– То, что я думаю, не имеет смысла, – сказал Вилли.
Кэй оцепенела.
– То есть ты думаешь, что я…
– Нет, – сказал Вилли. – Я …
– Да, – решительно проговорил Фантастес. – Да, я так думаю.
– И я, – промолвил Рацио и встал на ноги. – Хотя такого сюжета я не выстроил бы со всеми духами-причинами на свете.
– Хотя такой картины я не смог бы нафантазировать со всеми листьями с дерева из Библа.
– Похоже, мы… может быть, мы, наконец, знаем, кто ты есть, – сказал Вилли.
– Я знал, что ты отыщешь меня, – сказал Нед Д’Ос. – Теперь нам все по плечу.
Кэй смотрела на отца, на его запачканную, мятую одежду, на грязные волосы, на небритое истощенное лицо, в глаза, где раньше было столько игры, щедрости, тепла. Теперь они, казалось, глядели холодно, оценивающе.
Она не могла к нему подойти.
Она содрогнулась.
У нее не было сил думать, и она не думала: просто повернулась и, ни секунды не мешкая, пошла по улице прочь от всех – двинулась к реке, туда же, куда ехали машины. Даже если бы задалась вопросом, последуют ли за ней остальные, это было бы ей безразлично; голова, пока она шла, была целиком занята другим, заполнена ощущениями: она чувствовала ветер, по-прежнему дувший в затылок, жесткость и холод тротуарных плит под тонкими подошвами, едкий, острый запах автомобильных выхлопов в ноздрях; и, под всем этим, было истончающее, обессиливающее ощущение тела, которое она раньше считала своим, но, выходит, считала напрасно. Ей хотелось, чтобы ветер перестал ее обдувать, чтобы он попросту дул сквозь нее. Ей хотелось, чтобы он отправил ее в черную пучину илистой реки.

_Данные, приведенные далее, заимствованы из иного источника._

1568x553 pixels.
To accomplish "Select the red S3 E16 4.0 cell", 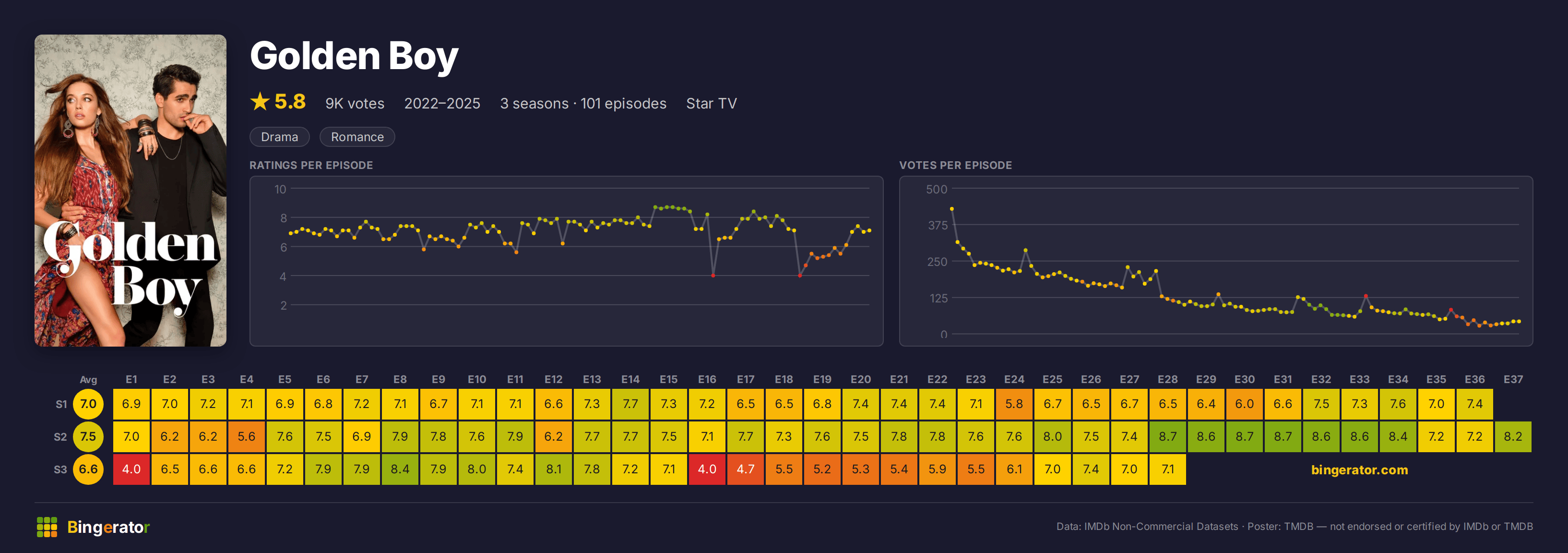I will pos(707,469).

Она сворачивала за углы как попало. Выбирала направление, шла, а потом, когда возникало побуждение, намеренно наобум пускалась в другую сторону. Она была тверда в желании не дать им себя обнаружить – или хоть заставить их потрудиться, идя по следу. Иные из улиц, такие узкие, что, казалось, и тачка едва проедет, будто приглашали ее усесться на миниатюрном крылечке, примоститься на порожке – там, где белый глянец деревянной дверной обшивки соприкасался с тяжелым, затертым подошвами до желтизны камнем, где чернели крашеные лупящиеся перила, вделанные в выцветшие плитки. Она могла бы передохнуть, могла бы дождаться остальных, которые наверняка были где-то недалеко. Ее тянуло сесть на ступеньку и выплакаться. Но всякий раз она двигалась дальше – к очередному повороту, за очередной перекресток, сквозь очередной скверик с голыми деревьями. Остановиться – значило бы признать, что есть предел, граница; и она, хотя уже болели натертые ступни, хотя все чаще возникало желание сесть или просто прислониться к стене или дереву, двигалась дальше, наружу – за грань того, что она доныне называла собой.

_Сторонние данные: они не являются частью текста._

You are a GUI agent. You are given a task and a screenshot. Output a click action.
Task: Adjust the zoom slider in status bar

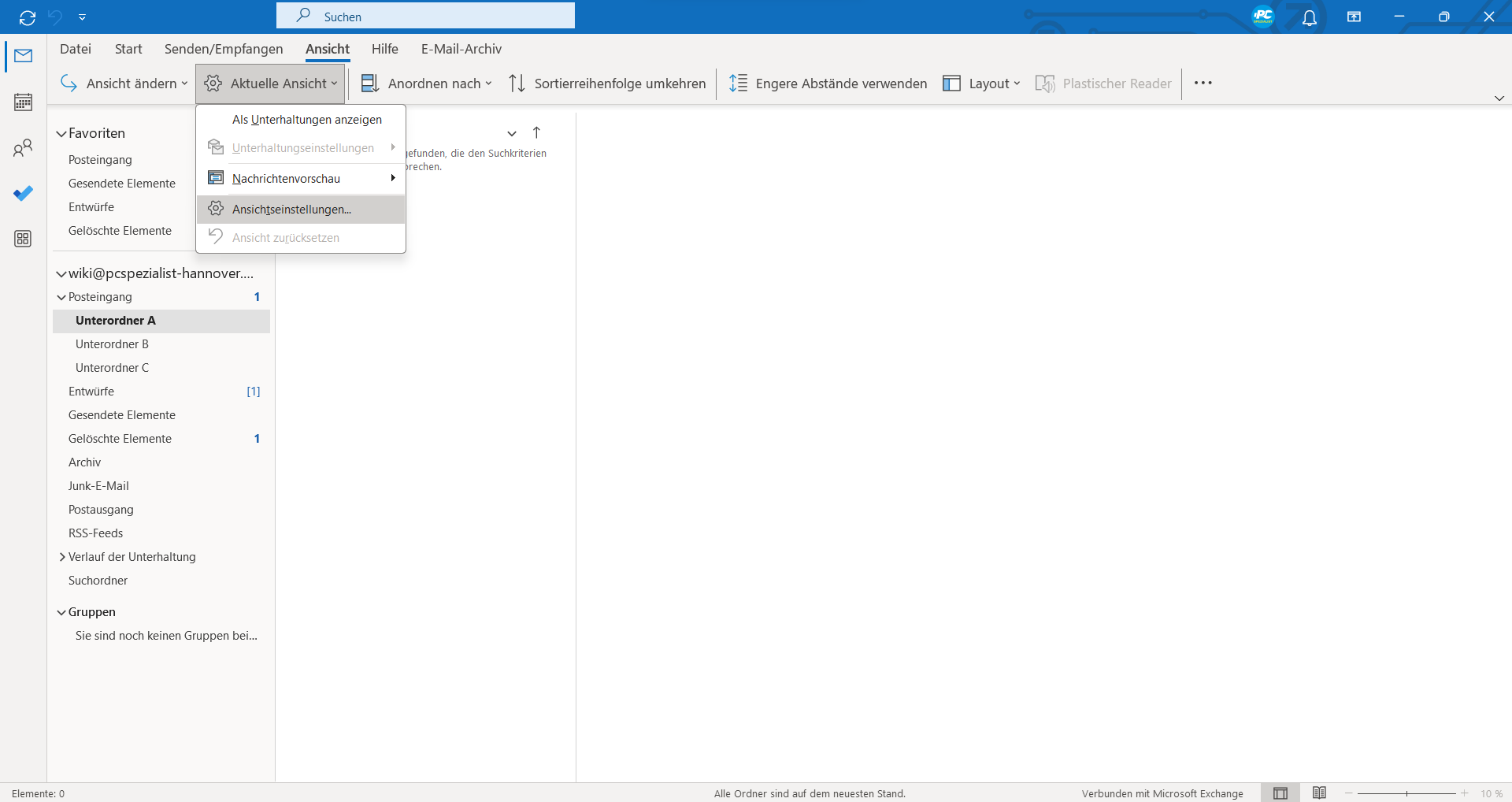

На широком и пустом бульваре, где лишь изредка с шумом промахивали такси, ноги Кэй вконец отказались идти и она, доковыляв до автобусной остановки, опустилась на сиденье. Несколько минут получала удовольствие от тишины и расслабления усталых мышц, слушала ритм своего сердца, который накладывался на замедляющееся дыхание. Несколько минут испытывала желание, чтобы остальные не появлялись еще несколько минут. А их все не было и не было: никакого намека на движение на периферии ее ожидания, никаких черных пальто и осторожных шагов. В животе завязался небольшой узел страха; она сидела на вращающемся сиденье под навесом остановки и смотрела на линии мостовой, неподвижно проходящие через ее поле зрения. Десять минут прошло. Она начала считать. Двадцать. Когда наконец набралась отваги и огляделась, то ничего не увидела, кроме пожилого пьяницы, который брел, удаляясь от нее, по ее стороне бульвара, вытянув одну руку и разглагольствуя во весь голос. Судорога прошла по ее туловищу, как от удара током. Она вонзила ногти одной руки в другую с тыльной стороны, но даже не поняла, какой из рук больно.